Cameron is “Napoleonic” ?

David Cameron is labelled “Napoleonic” by a former political opponent who later joined his coalition Government. But the term was used to convey the strengths and weaknesses of the great General’s leadership style

Nick Robinson of the BBC [JUly 29th 2010] tells of conversations he had in the run-up to the General Election [May 8th 2010]. David Cameron, he was told, was the only leader in European politics who could be described as “Napoleonic”. Robinson interpreted this to mean he was the only leader who could successfully make policy decisions confidentially and unilaterally.

Neil Sherlock, an adviser to this and many previous Lib Dem leaders, rang to remind me of what the Tory leader had said in a Radio 4 documentary I had made about Disraeli.
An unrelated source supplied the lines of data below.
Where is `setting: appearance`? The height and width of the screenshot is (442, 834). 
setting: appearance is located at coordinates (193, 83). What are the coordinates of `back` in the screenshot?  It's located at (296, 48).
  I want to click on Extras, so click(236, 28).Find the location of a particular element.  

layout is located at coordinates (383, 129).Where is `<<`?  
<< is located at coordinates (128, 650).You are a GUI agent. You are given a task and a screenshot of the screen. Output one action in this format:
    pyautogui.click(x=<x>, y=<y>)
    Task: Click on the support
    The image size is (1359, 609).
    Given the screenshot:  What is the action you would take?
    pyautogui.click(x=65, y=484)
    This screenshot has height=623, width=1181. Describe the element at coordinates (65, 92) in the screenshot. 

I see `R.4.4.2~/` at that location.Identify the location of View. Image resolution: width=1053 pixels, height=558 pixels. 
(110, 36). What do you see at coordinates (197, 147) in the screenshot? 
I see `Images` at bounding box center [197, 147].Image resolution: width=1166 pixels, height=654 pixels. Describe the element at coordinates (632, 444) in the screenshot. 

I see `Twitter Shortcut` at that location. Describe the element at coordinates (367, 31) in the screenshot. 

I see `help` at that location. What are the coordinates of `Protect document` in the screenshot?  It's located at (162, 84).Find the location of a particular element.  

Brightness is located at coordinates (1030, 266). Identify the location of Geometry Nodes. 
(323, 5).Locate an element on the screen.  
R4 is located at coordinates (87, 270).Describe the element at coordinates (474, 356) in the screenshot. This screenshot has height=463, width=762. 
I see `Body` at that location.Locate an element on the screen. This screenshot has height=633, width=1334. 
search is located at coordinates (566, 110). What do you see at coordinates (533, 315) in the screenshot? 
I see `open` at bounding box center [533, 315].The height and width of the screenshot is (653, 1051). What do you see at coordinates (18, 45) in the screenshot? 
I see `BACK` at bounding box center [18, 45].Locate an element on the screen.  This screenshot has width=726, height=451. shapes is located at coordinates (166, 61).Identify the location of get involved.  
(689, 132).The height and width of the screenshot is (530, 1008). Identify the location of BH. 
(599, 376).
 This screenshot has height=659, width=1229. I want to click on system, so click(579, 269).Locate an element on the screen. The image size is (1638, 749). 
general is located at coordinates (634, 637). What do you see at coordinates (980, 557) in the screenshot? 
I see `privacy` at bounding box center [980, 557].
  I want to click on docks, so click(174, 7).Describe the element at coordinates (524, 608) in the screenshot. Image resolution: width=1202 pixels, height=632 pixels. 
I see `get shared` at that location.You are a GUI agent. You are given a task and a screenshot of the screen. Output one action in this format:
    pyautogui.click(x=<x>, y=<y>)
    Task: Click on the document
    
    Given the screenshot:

Cameron had praised Dizzy for outmanoeuvring Gladstone on the issue of political reform and quoted a historian who said that the former Tory PM had “taken a leap in the dark and then leapt again”. Neil’s view was that anyone who could appreciate Disraeli’s bold risk-taking was capable of replicating it. Chris Huhne told me and his party that Cameron was the only Napoleonic leader left in Europe. In other words, whatever the Tory leader said became Tory policy. Both were proved right.

It is tempting to push the analogy a little further. A Napoleonic leader might be expected to

charm would-be opponents into becoming faithful followers

make bold unexpected tactical moves which enhance his reputation

make bold strategic moves which risk his entire venture, and

acquire “nodding donkeys” around him rather than colleagues who influence his plans

This week the Prime Minister has been particularly Napoleonic. He has been accused of media blunders and political naivity. In America he stated that Britain had been a minor partner to the US in 1040, at a time when America had not entered the war (regardless of Hollywood interpretations which suggest otherwise). In India he remarks which were seen as ill-judged regarding Pakistan’s dealings with terrorism. Napoleonic, but are they bold tactical moves or evidence of a dangerous stategy?